GIVEN DATA section start
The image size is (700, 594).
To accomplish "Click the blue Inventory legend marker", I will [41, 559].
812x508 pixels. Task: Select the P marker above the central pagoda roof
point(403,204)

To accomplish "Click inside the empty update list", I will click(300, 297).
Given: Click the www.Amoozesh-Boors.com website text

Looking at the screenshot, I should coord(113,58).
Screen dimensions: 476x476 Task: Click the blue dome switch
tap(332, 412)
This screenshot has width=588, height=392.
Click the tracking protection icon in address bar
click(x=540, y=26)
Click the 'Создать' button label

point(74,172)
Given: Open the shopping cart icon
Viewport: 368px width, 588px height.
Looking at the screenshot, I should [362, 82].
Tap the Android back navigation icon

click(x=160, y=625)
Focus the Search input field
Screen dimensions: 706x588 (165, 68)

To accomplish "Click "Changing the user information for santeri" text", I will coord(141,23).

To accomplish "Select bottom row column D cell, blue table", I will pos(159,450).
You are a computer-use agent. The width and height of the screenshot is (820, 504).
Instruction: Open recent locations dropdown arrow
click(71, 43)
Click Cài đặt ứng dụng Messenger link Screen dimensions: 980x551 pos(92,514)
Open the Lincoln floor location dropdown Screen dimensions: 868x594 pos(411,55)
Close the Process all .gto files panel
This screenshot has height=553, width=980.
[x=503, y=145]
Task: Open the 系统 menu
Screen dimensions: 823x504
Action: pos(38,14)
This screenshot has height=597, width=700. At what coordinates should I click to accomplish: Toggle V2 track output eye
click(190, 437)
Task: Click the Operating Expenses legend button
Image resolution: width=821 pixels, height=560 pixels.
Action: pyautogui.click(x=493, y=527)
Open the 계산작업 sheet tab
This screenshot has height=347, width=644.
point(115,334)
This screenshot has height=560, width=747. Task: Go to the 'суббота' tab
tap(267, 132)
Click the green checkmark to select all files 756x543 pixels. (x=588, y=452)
GIVEN DATA section end
PROBLEM -> Return all the lines above exactly as given.

COMPLETED TASK ->
The image size is (700, 594).
To accomplish "Click the blue Inventory legend marker", I will [41, 559].
812x508 pixels. Task: Select the P marker above the central pagoda roof
point(403,204)

To accomplish "Click inside the empty update list", I will click(300, 297).
Given: Click the www.Amoozesh-Boors.com website text

Looking at the screenshot, I should coord(113,58).
Screen dimensions: 476x476 Task: Click the blue dome switch
tap(332, 412)
This screenshot has width=588, height=392.
Click the tracking protection icon in address bar
click(x=540, y=26)
Click the 'Создать' button label

point(74,172)
Given: Open the shopping cart icon
Viewport: 368px width, 588px height.
Looking at the screenshot, I should [362, 82].
Tap the Android back navigation icon

click(x=160, y=625)
Focus the Search input field
Screen dimensions: 706x588 (165, 68)

To accomplish "Click "Changing the user information for santeri" text", I will coord(141,23).

To accomplish "Select bottom row column D cell, blue table", I will pos(159,450).
You are a computer-use agent. The width and height of the screenshot is (820, 504).
Instruction: Open recent locations dropdown arrow
click(71, 43)
Click Cài đặt ứng dụng Messenger link Screen dimensions: 980x551 pos(92,514)
Open the Lincoln floor location dropdown Screen dimensions: 868x594 pos(411,55)
Close the Process all .gto files panel
This screenshot has height=553, width=980.
[x=503, y=145]
Task: Open the 系统 menu
Screen dimensions: 823x504
Action: pos(38,14)
This screenshot has height=597, width=700. At what coordinates should I click to accomplish: Toggle V2 track output eye
click(190, 437)
Task: Click the Operating Expenses legend button
Image resolution: width=821 pixels, height=560 pixels.
Action: pyautogui.click(x=493, y=527)
Open the 계산작업 sheet tab
This screenshot has height=347, width=644.
point(115,334)
This screenshot has height=560, width=747. Task: Go to the 'суббота' tab
tap(267, 132)
Click the green checkmark to select all files 756x543 pixels. (x=588, y=452)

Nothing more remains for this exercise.